Rows from a screen grounding dataset:
———

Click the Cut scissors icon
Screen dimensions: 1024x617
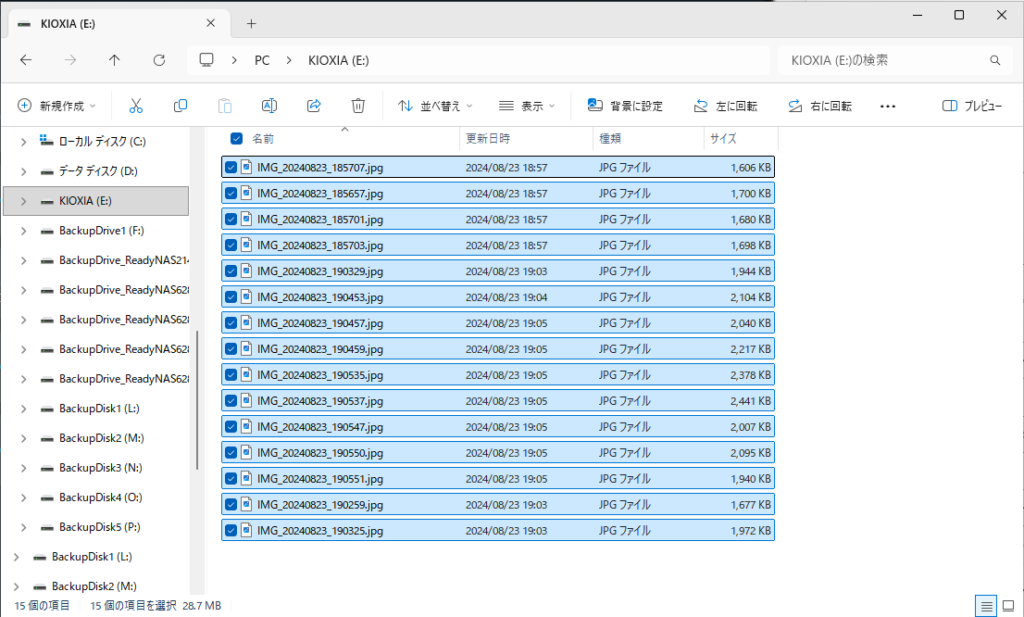point(136,105)
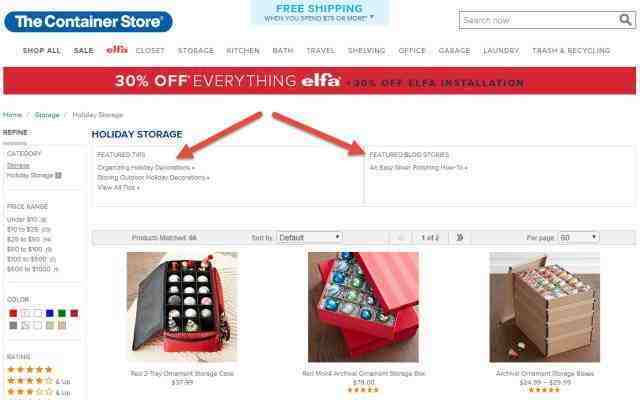640x400 pixels.
Task: Open the SHOP ALL menu
Action: (x=42, y=51)
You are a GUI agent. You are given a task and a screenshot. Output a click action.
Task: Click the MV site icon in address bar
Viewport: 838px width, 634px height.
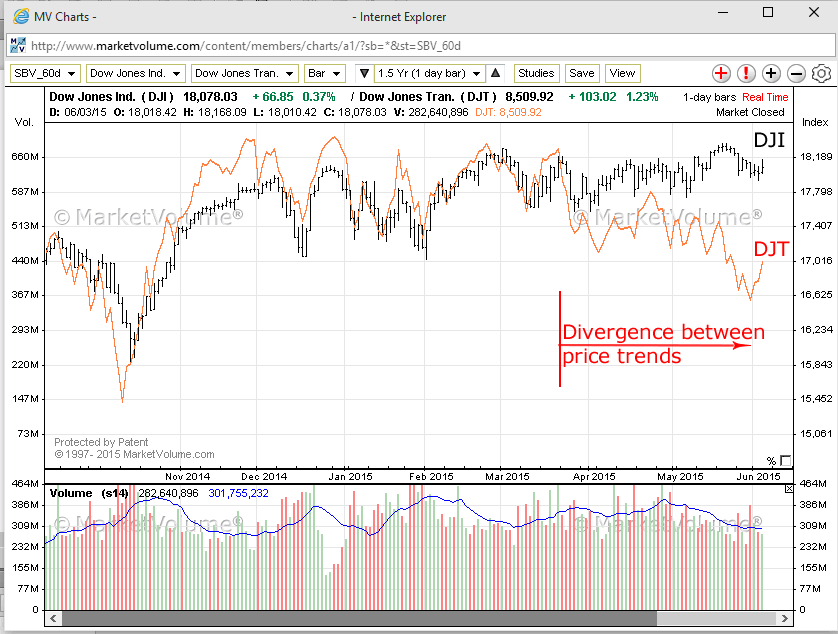(18, 45)
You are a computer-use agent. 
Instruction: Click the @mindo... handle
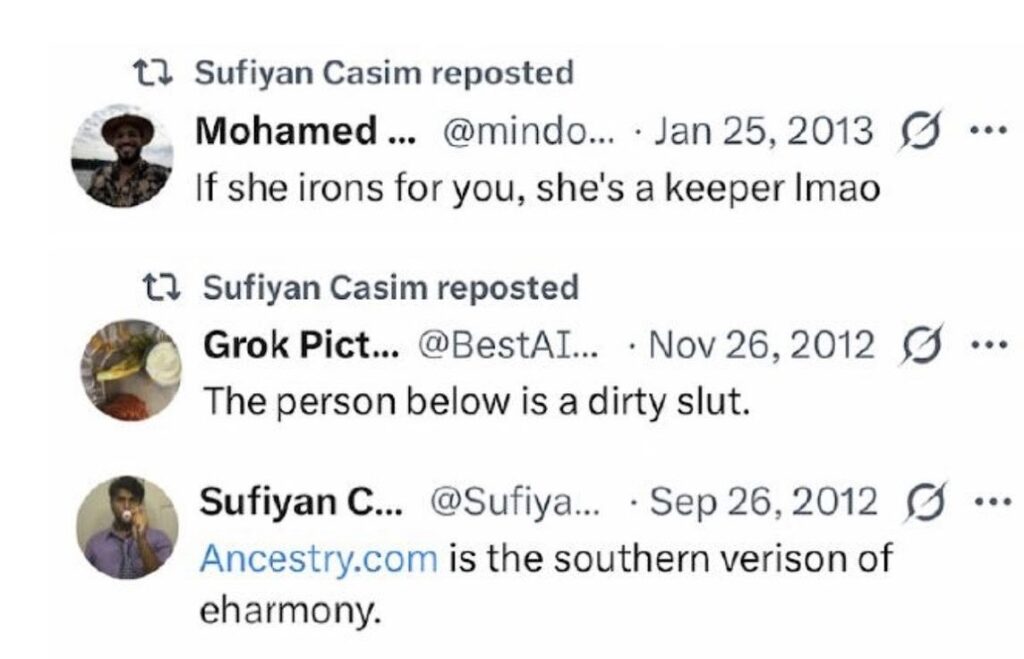pyautogui.click(x=511, y=131)
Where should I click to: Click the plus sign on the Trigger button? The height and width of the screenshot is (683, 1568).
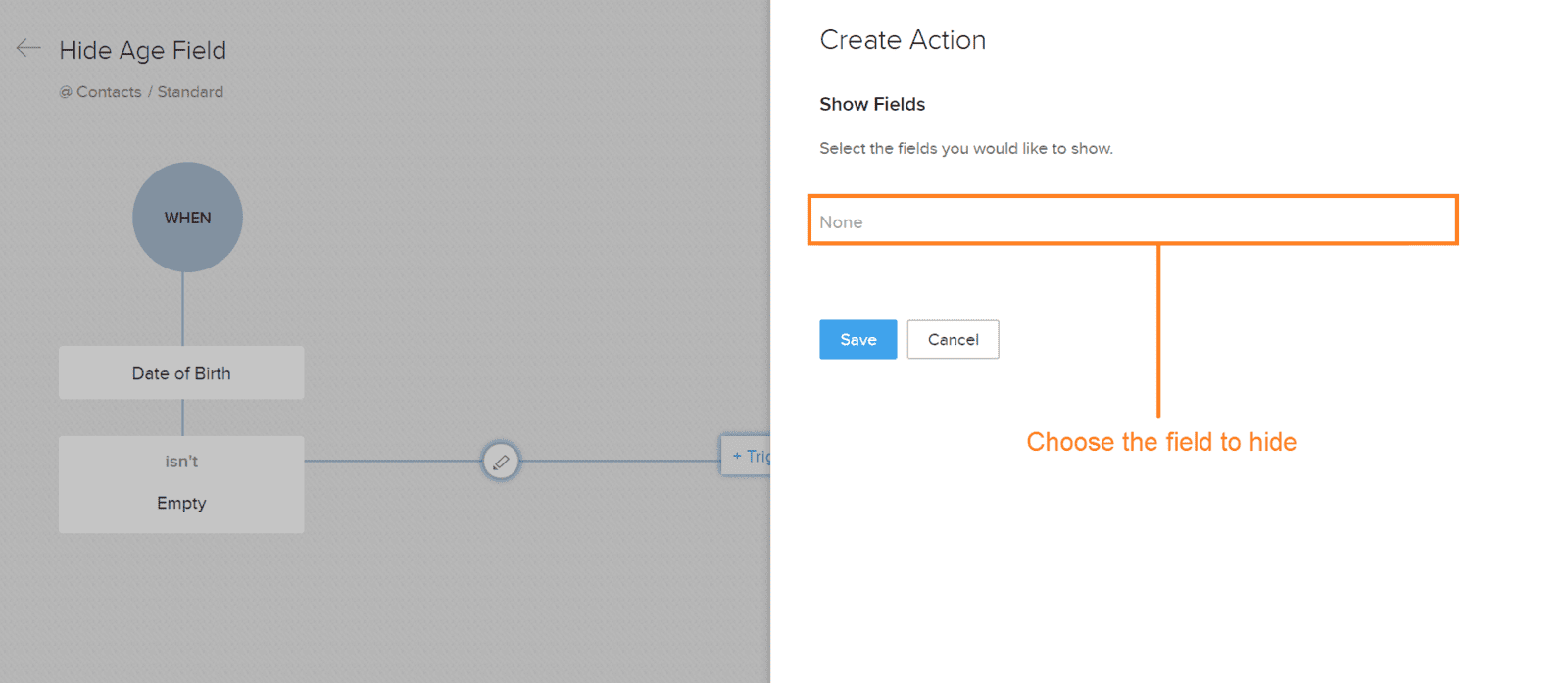(737, 456)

———

Given request - Give the lines of the data as a JSON list of strings, one string per line and no blank lines, starting at the line that contains "You are a GUI" and ending at the last line of the data. Leave the pictures out.

In response -
[
  "You are a GUI agent. You are given a task and a screenshot. Output a click action.",
  "Task: Click the MV site icon in address bar",
  "Viewport: 838px width, 634px height.",
  "(18, 45)",
  "You are a computer-use agent. ",
  "Instruction: Click the @mindo... handle",
  "pyautogui.click(x=511, y=131)",
  "Where should I click to: Click the plus sign on the Trigger button? The height and width of the screenshot is (683, 1568).",
  "(737, 456)"
]